Monday, April 9, 2012

WEB OF SCARLET SPIDER #1 - November 1995

Virtual Mortality Part One - There’s a New Spider in Town
Credits: Tom DeFalco (plot), Todd Dezago (script), Paris Karounos (penciler), Randy Emberlin (inker), Steve Dutro (letterer), Kevin Tinsley (colorist)

The Plot: Scarlet Spider stops a helicopter from hijacking a van, unaware that the van is carrying stolen computer components and the helicopter is piloted by Dr. Octopus’ henchmen. Later, her men try to steal the components again from the police, and this time manage to escape Scarlet Spider. Crimelord Tso is dismayed to learn of his competitor’s tenacity.

The Subplots: Ben Reilly searches for a job, eventually finding work at a restaurant named Noir. The manager, Joey, later gets into a car with Tso.
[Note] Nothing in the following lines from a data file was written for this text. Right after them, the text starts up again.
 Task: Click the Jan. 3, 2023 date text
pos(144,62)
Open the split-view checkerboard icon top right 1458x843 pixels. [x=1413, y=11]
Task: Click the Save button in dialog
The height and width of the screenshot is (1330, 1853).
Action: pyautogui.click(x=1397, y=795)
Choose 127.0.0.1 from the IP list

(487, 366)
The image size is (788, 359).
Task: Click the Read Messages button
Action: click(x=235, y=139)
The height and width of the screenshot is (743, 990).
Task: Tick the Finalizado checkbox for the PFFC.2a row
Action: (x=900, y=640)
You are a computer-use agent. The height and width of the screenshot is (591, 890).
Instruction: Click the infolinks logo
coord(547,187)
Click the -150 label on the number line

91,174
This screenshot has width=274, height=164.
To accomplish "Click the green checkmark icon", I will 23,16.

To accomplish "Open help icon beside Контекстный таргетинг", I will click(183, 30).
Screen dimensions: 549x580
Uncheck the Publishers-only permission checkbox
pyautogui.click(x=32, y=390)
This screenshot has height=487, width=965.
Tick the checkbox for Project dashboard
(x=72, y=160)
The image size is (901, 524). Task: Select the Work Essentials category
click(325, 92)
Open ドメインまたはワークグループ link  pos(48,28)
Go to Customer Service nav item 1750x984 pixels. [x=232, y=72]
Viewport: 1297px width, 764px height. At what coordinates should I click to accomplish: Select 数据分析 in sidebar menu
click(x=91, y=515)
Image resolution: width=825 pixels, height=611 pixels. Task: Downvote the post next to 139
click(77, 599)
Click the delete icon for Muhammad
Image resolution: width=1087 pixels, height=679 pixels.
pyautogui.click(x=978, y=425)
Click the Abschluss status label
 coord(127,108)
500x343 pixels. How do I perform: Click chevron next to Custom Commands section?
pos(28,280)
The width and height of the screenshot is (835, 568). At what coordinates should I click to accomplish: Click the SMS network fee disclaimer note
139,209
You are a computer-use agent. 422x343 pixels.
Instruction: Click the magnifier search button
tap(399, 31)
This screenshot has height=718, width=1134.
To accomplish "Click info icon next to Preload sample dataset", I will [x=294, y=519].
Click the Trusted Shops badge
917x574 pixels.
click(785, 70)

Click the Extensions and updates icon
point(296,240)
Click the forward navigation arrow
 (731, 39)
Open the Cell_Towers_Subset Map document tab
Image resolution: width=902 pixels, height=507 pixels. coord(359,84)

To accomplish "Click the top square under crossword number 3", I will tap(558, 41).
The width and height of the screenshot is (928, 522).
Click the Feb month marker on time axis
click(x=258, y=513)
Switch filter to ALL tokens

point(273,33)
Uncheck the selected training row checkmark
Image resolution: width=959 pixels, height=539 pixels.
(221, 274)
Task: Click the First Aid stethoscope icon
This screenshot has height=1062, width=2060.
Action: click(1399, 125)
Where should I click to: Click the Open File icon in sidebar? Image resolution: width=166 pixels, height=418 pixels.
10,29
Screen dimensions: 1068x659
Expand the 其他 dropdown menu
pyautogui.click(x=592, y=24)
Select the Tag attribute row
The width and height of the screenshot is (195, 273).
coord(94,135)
Web of Continuity: Doctor Octopus has been “killed” by Kaine at this point, as a part of the rather lazy attempt to build the character up at the expense of established villains. He’s been replaced by the female Doctor Octopus, who we later learn is Seward Trainer’s daughter.

*See _________ For Details: This story is continued in Amazing Scarlet Spider #1.Link
Production Note: All of the Spider-titles have been renumbered and renamed after Scarlet Spider for the next two months (Marvel’s marketing department loved the X-titles' similar stunt during “Age of Apocalypse”). Unlike the rest of the titles, Web of Scarlet Spider lasts four issues instead of two for some vaguely defined marketing reasons.

Review: Web of Scarlet Spider #1 kicks off the Scarlet Spider stunt, setting up a timeless storyline that centers on the horrors of virtual reality. In this issue, we learn that Dr. Octopus and a gangster are competing for a stash of computer chips, and poor Scarlet Spider has been caught in the middle of their feud. This somehow leads to Ben doubting himself and declaring himself a failure when compared to Peter. Later, we’re supposed to feel even sorrier for Ben as he’s unable to find a job. These are obviously attempts to evoke the “classic” feel of Spider-Man as the insecure, hard-luck hero with real problems, and while these scenes are the best moments of the issue, they still feel tired and predictable.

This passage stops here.